• _The task_
Filter the lines below, keeping each one that holds "computer".

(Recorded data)
::::::::::

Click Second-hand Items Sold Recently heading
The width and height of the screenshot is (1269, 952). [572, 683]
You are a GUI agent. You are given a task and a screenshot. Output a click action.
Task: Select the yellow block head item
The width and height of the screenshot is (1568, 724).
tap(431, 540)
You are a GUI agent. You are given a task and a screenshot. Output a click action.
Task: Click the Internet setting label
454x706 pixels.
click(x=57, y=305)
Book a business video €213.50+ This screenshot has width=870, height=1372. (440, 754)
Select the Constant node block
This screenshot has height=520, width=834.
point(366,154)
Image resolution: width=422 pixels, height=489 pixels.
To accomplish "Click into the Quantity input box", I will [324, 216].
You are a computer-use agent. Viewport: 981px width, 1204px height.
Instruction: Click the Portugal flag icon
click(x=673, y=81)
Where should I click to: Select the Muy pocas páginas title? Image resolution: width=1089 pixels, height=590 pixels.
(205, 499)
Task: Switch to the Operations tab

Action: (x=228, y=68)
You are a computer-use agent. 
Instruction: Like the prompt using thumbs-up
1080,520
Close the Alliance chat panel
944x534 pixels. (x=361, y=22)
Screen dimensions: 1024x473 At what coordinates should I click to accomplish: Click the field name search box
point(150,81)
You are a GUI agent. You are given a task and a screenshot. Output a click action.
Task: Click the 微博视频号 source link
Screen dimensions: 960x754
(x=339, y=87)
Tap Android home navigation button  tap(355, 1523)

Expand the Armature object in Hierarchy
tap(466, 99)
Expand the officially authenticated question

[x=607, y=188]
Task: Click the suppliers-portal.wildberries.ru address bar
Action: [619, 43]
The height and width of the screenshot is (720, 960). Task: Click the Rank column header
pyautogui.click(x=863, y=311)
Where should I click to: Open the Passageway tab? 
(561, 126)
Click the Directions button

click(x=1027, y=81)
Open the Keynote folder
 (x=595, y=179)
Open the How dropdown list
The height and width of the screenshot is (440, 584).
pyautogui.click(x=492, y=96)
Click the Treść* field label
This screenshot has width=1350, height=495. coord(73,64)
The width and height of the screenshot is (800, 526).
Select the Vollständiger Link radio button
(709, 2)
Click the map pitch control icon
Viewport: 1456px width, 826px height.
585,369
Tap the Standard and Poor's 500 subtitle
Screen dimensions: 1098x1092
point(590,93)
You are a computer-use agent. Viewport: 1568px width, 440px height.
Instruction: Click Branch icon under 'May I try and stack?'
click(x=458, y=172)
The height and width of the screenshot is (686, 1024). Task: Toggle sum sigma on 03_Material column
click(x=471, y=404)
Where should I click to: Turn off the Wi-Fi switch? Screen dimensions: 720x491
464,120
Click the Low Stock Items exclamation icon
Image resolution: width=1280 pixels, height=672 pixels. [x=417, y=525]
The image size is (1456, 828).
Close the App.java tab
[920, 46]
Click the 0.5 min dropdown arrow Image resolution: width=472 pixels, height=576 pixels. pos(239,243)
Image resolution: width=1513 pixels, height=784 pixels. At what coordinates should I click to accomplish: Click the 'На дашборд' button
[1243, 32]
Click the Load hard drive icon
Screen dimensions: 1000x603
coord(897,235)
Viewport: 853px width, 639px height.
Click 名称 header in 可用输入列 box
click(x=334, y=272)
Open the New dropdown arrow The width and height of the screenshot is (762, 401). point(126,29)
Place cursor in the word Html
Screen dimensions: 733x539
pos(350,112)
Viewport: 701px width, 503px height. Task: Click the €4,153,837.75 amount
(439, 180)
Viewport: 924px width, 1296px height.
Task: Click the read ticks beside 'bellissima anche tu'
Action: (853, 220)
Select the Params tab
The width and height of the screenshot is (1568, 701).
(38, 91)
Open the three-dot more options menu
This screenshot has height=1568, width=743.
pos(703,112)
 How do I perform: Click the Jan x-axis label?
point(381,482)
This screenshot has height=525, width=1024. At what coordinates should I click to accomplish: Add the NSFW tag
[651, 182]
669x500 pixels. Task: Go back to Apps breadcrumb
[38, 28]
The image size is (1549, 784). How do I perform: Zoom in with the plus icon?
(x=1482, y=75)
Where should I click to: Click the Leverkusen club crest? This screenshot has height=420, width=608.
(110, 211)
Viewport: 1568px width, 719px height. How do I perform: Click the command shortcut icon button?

::::::::::

• _Answer section_
You are a computer-use agent. Viewport: 981px width, 1204px height.
You are a computer-use agent. 
You are a computer-use agent. Viewport: 1568px width, 440px height.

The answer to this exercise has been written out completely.